Studies have shown that 75% of night-time falls on MDG sleep, the rest is paradoxical (fast) sleep, in which dreams occur. However, the sleeping person does not remain continuously in each of their phases or stages of sleep. A cycle takes place in which all phases and stages of sleep alternate with each other. This cycle is called sleep architecture. BDG-sleep and MDG-sleep alternately alternate each other during the night with periods of 80 to 100 minutes. Most of the deep sleep occurs in the first third of the night, and most of the BDG sleep occurs in the early morning hours.

Often, waking up in the morning at the stage of BDG sleep, one can experience “sleep paralysis” – a feeling as if it is impossible to move or insurmountable drowsiness. This is a normal sensation during the awakening in the phase of BDG-sleep and do not be afraid of them.

The dream architecture will continue during the day if you decide to have a day nap. This is usually a deep MDH sleep. But if you take a nap early in the morning, then most likely it will be a dream-like BDG dream.
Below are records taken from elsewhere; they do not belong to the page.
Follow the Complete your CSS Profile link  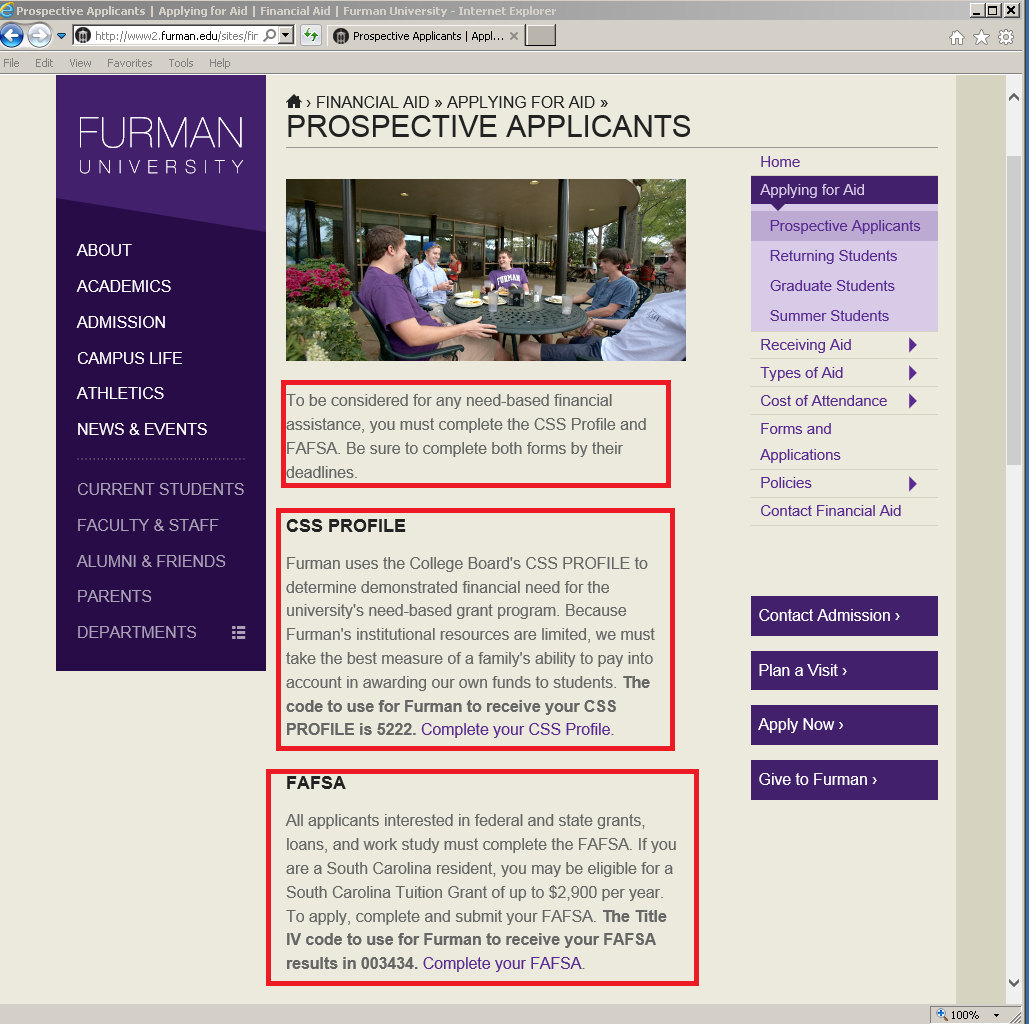point(517,729)
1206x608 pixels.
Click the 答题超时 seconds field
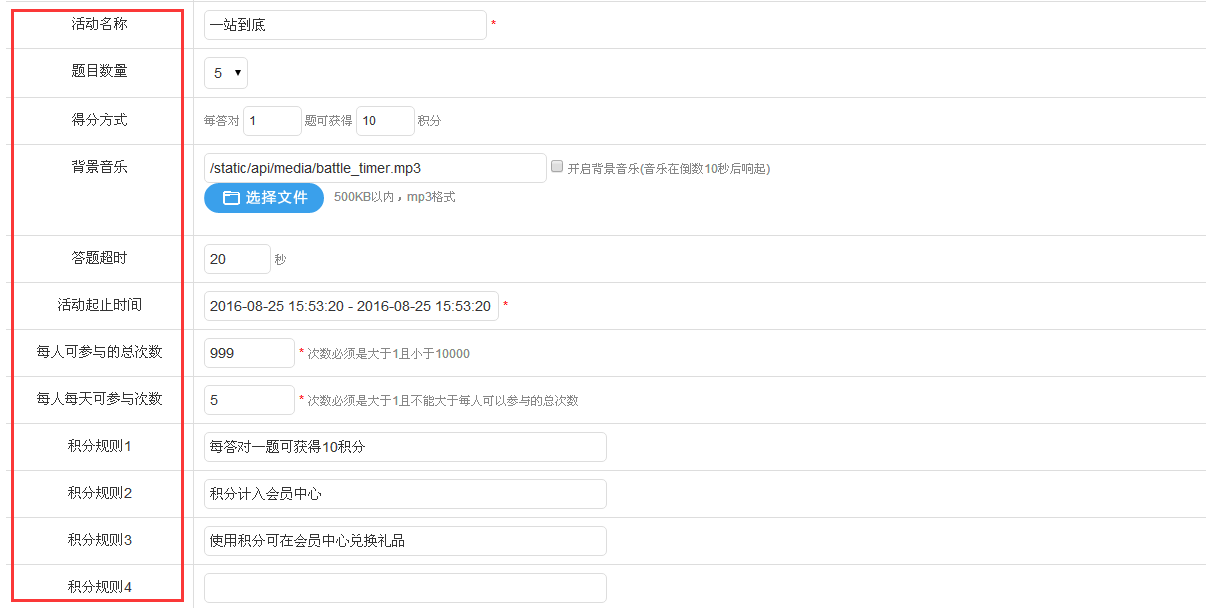pos(237,259)
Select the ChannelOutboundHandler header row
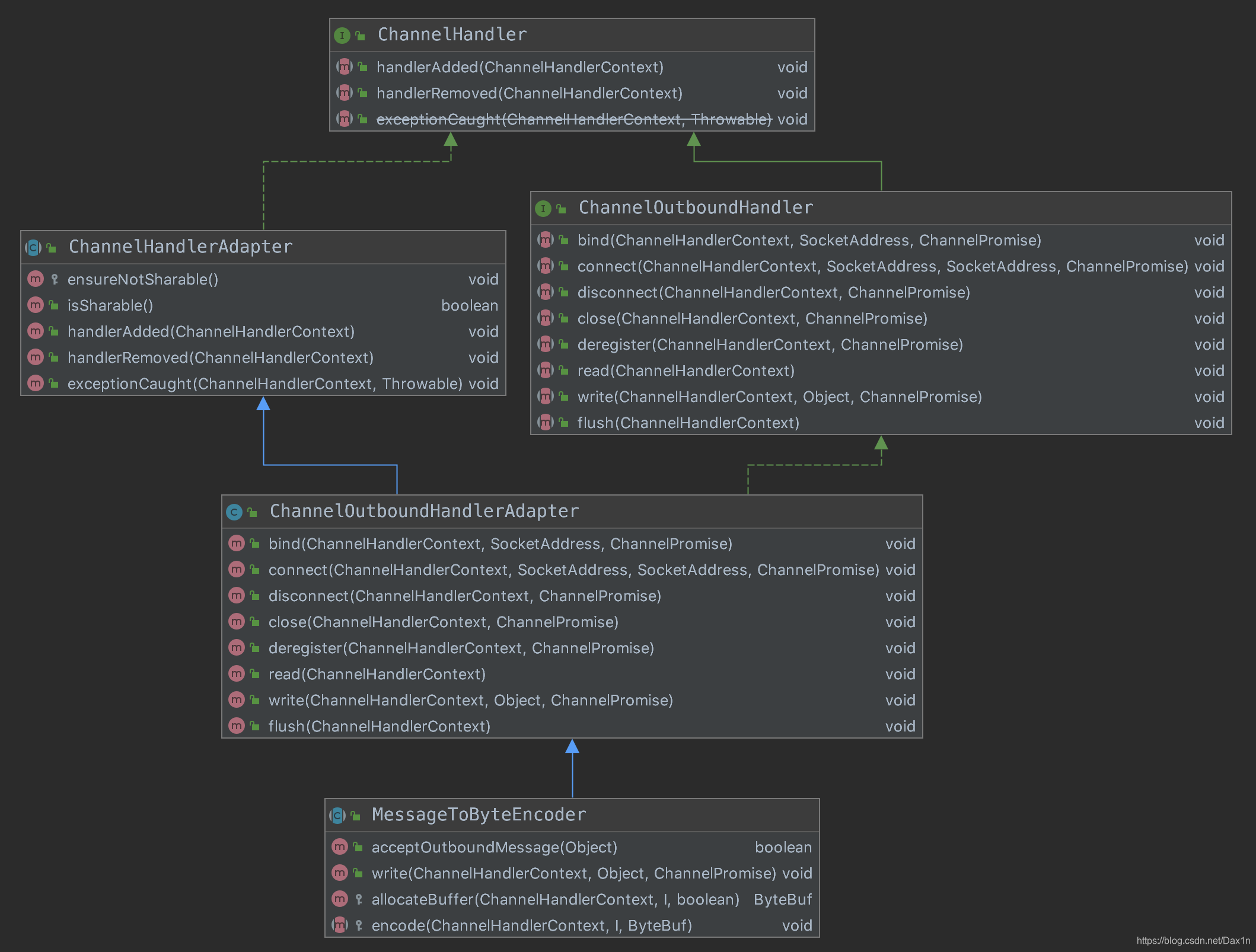The width and height of the screenshot is (1256, 952). point(694,207)
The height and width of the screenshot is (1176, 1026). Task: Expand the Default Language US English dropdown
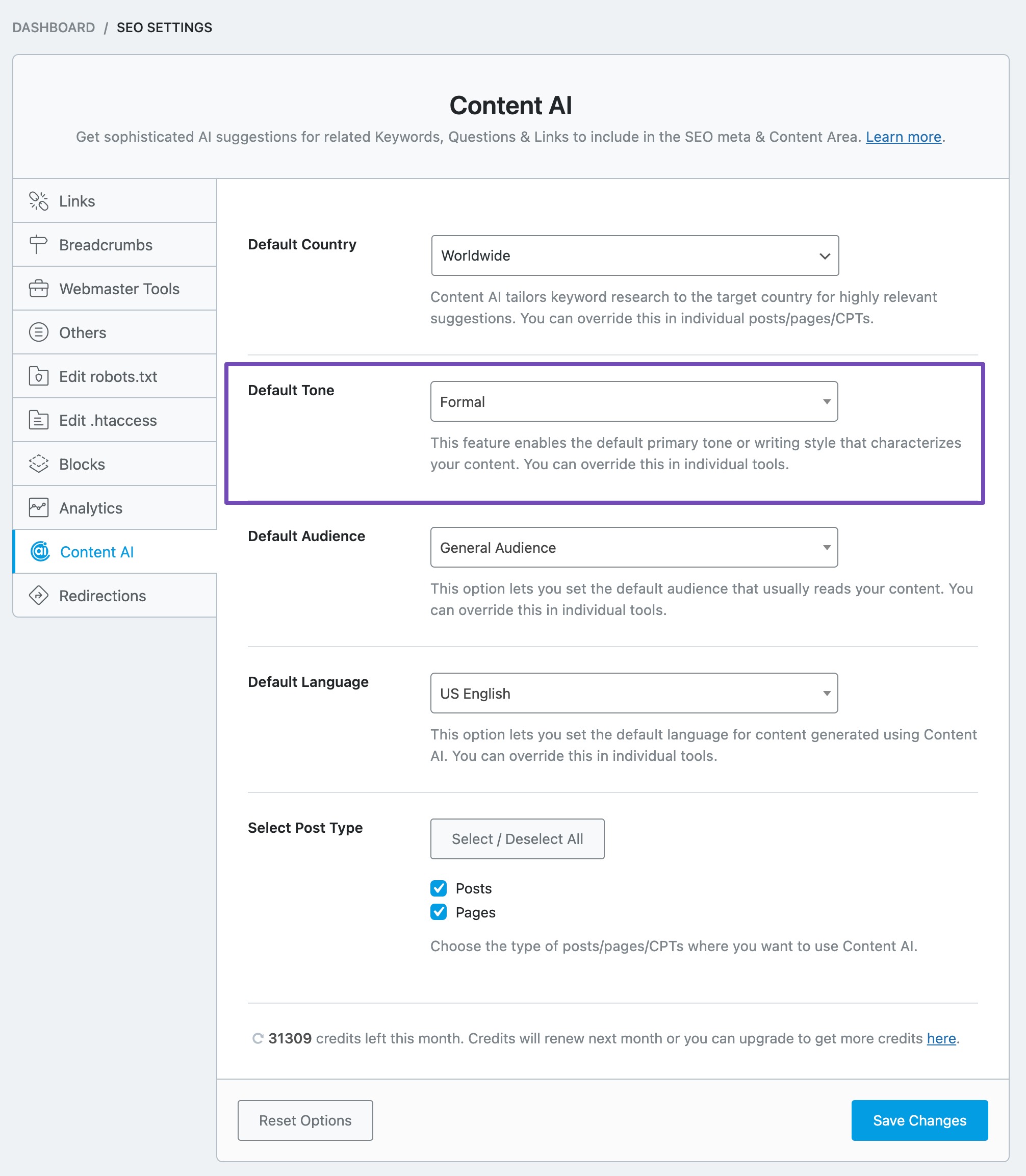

Interestingly, with age, sleep cycles change. For example, newborns spend almost all the time of the day in the phase of BDG-sleep or MDG-sleep. And only by about 6 months of life, more stable cycles of sleep and wakefulness are formed. As a result, the child stops waking up at night, and sleeps less during the day.

By the age of 20, the duration of MDH sleep begins to gradually decrease. As they grow older, older and older people have a shorter duration of MDG sleep and dreams in the phase of BDG sleep. The age-related features of sleep architecture are directly related to the problem of insomnia in children and the elderly.
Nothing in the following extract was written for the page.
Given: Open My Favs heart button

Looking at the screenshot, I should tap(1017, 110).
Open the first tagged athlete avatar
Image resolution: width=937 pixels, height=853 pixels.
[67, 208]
An important discovery was the fact of the existence of changes in many physiological systems in the human body during sleep. For example, compared with the waking period, in the phase of MDG sleep, the pulse and respiration rate slow down, while the muscles of the body relax. In the phase of BDG-sleep during dreams, heart rate, blood pressure and breathing become unstable and fluctuate. At the same time, control over the regulation of body temperature is lost and therefore the person freezes when it is cold around, or it becomes hot if it is warm in the bedroom.
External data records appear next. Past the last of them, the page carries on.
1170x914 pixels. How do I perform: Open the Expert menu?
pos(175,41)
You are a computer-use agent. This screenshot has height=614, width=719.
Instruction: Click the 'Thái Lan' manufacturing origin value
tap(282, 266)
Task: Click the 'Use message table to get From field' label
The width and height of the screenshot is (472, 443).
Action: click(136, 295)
The endocrine system is very active in sleep, especially for hormones: growth hormone (growth hormone), prolactin, melatonin and thyroid stimulating hormone of the pituitary gland, which are released during deep sleep. Indeed, children grow up at night because growth hormone is associated with deep sleep. The secretion of steroid hormones, on the contrary, occurs in the phase of fast sleep (BDG sleep). The internal temperature of the body also fluctuates cyclically – from the lowest – in the dream early in the morning, to the highest – in the afternoon during wakefulness.

Science has found that the average person needs 8 to 9 hours of sleep per day. Some people have 4-5 hours, and others – 10 or more. Each person can determine for himself how much sleep he needs. To do this, you need to evaluate your optimal performance during the day, depending on the duration of sleep.

If a person does not fall asleep in a dark, quiet room, sitting in a relaxing environment, such as at the TV screen, reading or awake, no matter how boring and monotonous his activity is – sleep is enough; if not, then the state of sleep and wakefulness does not correspond to the generally accepted norm, and attention should be paid to this.

Sleep is considered insufficient if:

– you can not sleep long;

– wake up too often;

– sleep is disturbed by any processes in the body or something happening next;

– after sleep you feel overwhelmed and not rested; – fall asleep during the day at any time and in the wrong place. The most common problems are: 1) poor sleep at night; 2) sleepiness during the day.

We will look at all the major sleep disorders, including the causes and treatment of insomnia. Since there is a very close relationship between normal and abnormal sleep with the individual biological rhythm of a person, this issue will be considered separately.